Faces both familiar and new engaged in some spirited conversation, stimulated by Canon Biles’s hour-long seminar, so thank you to all who attended and helped provide such a vibrant and thought-provoking event.
Canon Biles has been a teacher and parish priest in the Salisbury Diocese, and is well travelled. He has a passionate concern for justice in the Middle East and the Sudan, where he has shared in the Diocesan partnership for many years.
On Thursday, February 16th, Bryan Evans launched his new book ‘Plain English: A Wealth of Words.’
The event was extremely well attended, with over twenty people coming to hear Bryan discuss the book and his motivation in writing it.

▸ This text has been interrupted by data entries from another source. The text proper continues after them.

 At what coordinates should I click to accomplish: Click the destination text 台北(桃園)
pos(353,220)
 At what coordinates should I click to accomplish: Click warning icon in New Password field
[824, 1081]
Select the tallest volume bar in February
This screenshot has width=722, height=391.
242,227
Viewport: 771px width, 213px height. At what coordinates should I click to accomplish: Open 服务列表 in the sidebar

The event was so successful in fact, that we have now sold out of ‘Plain English’ but we can order copies for anyone who may have missed out. Thank you to everyone who came along to support Bryan, and the bookshop.
Plain English has its roots in the language spoken by the English 1000 and more years ago. It is a beautiful language, found in the King James Bible, the works of Jane Austen, and in the speeches of Lincoln and Churchill, which fosters clear thought and speech – a language for those who like to say much with few words.

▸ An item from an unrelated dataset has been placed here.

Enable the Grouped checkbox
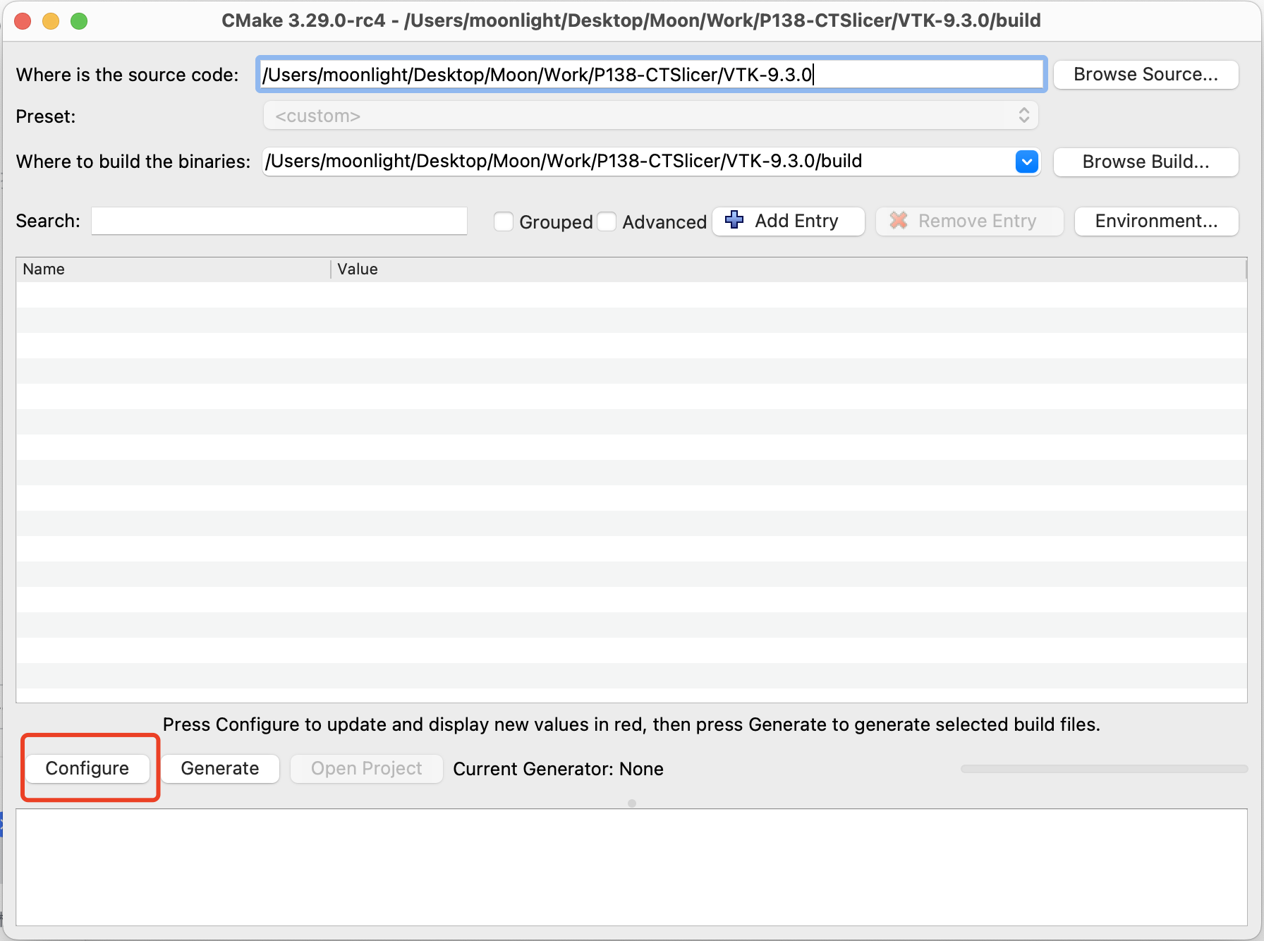The width and height of the screenshot is (1264, 941). (504, 221)
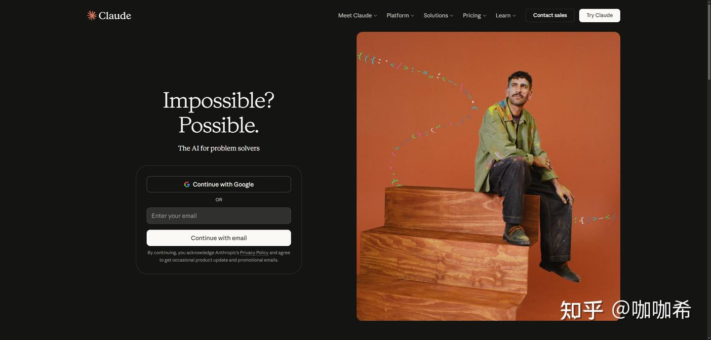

The aim of this book is to help readers find plain English words for what they want to say. After first setting out the story of English, it then offers the reader one hundred words to get started with (‘shorten’ rather than ‘abbreviate’, ‘speed up’ instead of ‘accelerate’, ‘drive home’ rather than ’emphasise’, and so on.) The main body of the book lists more than 10,000 plain English words, and a list of some 3,600 borrowed words with suggestions about English words we might use instead. The author aims to help readers think about the words they use, and in doing so speak and write more clearly.
On Retreat: A Lenten Journey
by Andrew Walker
“… Walker’s work can be highly recommended.”
Church of England Newspaper.
Retreats are becoming increasingly popular, but the classic 8-day version can be a little daunting for some. Andrew Walker’s new book is a resource for both first-timers and the more experienced: a journey of personal prayer to be made over the period of one Lent, slowly integrating formal prayer times and the routine activities of daily living into a deeper encounter with God.
The material is equally suitable for the reader at home, or for groups, or can be adapted to a residential retreat (either self-guided or directed). Effective use of prayer time is explored, with the emphasis on practical suggestions and ideas including scripture and poetry, meditation, contemplation, journalling and intercession.
A ‘prayer journey’ through Lent, increasingly involving the whole person, opens up a world of spiritual possibilities by encouraging a deeper relationship with God and a reconnection with daily living, reinvigorated and hopeful.
Andrew Walker is Parish Priest of St Michael-in-Lewes, Director of the London-based Ignatian Spirituality Course and a Visiting Scholar at Sarum College, Salisbury. Founder-Director of the London Centre for Spirituality, his previous books include Journey into Joy (SPCK, 2001), Spirituality in the City (SPCK, 2005) and Discovering the Spirit in the City (ed. Continuum 2010).